Closed nguyenhuuthuat09 closed 3 years ago
By the way, I tried to retrain bert-base-cased model and the F1 and Ign_f1 score on the dev set are 60.934 and 59.023, respectively. But when I change below line:
https://github.com/wzhouad/ATLOP/blob/9c6f7585042e689e7e6b2293e065f89dc52176f8/train.py#L220
to
dev_score, dev_output = evaluate(args, model, test_features, tag="test")
to evaluate saved model on the test set. The result I got on test is realy low: {'test_F1': 0.10317699153088863, 'test_F1_ign': 0.10317699148653238}
(they are quite close).
Am I wrong when changing code like that? And do you know why this error is happening?
Thank you so much.
I've released the trained models.
60.934 is a normal result. I report the result of bert-base as 61.09 +- 0.16, and 60.934 is around 1 std below average.
The only way to get test results is to upload result.json to Colab. The downloaded DocRED test data does not provide the ground truth label so evaluating on it leads to undefined behavior.

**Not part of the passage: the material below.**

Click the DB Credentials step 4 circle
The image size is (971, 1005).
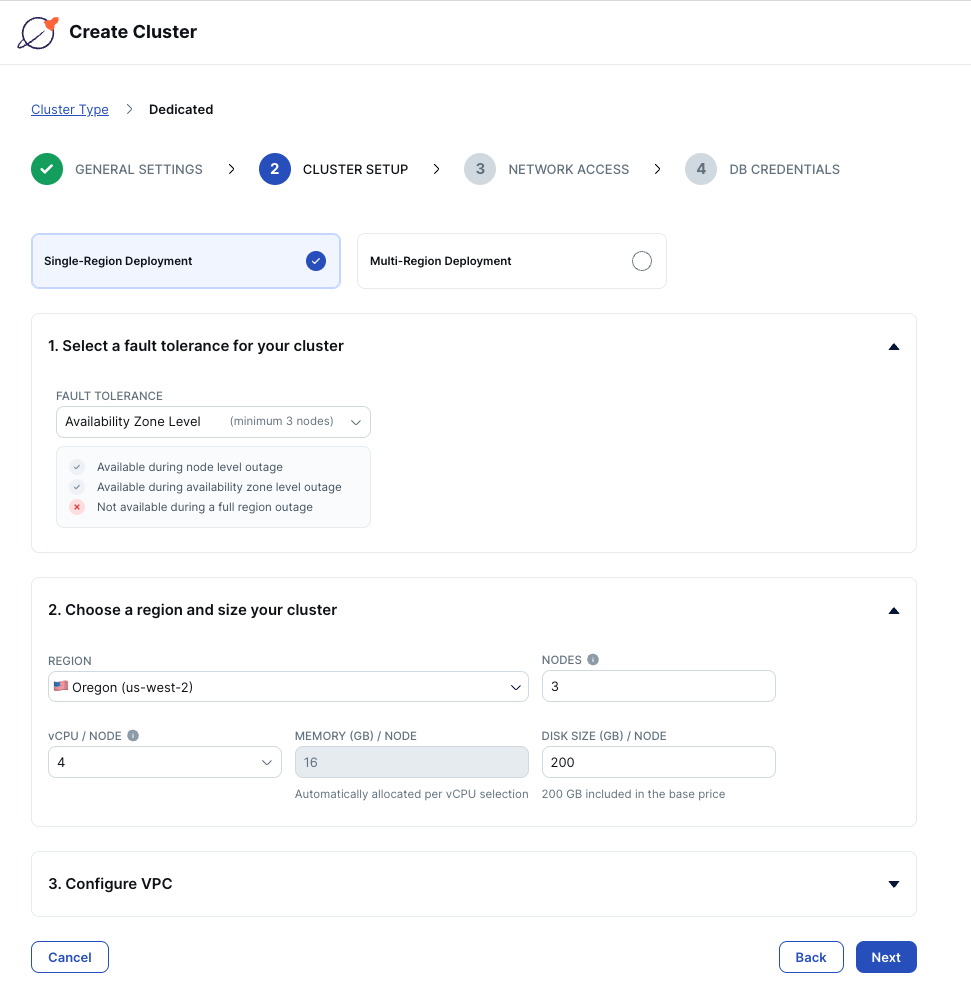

Thank you so so much for releasing the pre-trained model! I am truly grateful for that. And I was able to successfully get correct model's result on test set from Codalab (I think you may have a small typo here and in the readme.md, too). I will close this issue.
Once again, thank you so much!
Hi. Thank you for releasing the codes of your model, it is really helpful.
However I tried to retrain ATLOP based on the bert-base-cased model on the DocRED dataset but I can't get high result as your result on the paper. And I can't retrain roberta-large model because I don't have strong enough GPU (strongest GPU on Google Colab is V100). So can you please release your trained model. I would be very very happy if you can release your model, and I believe that it can help many other people, too.
Thank you so much.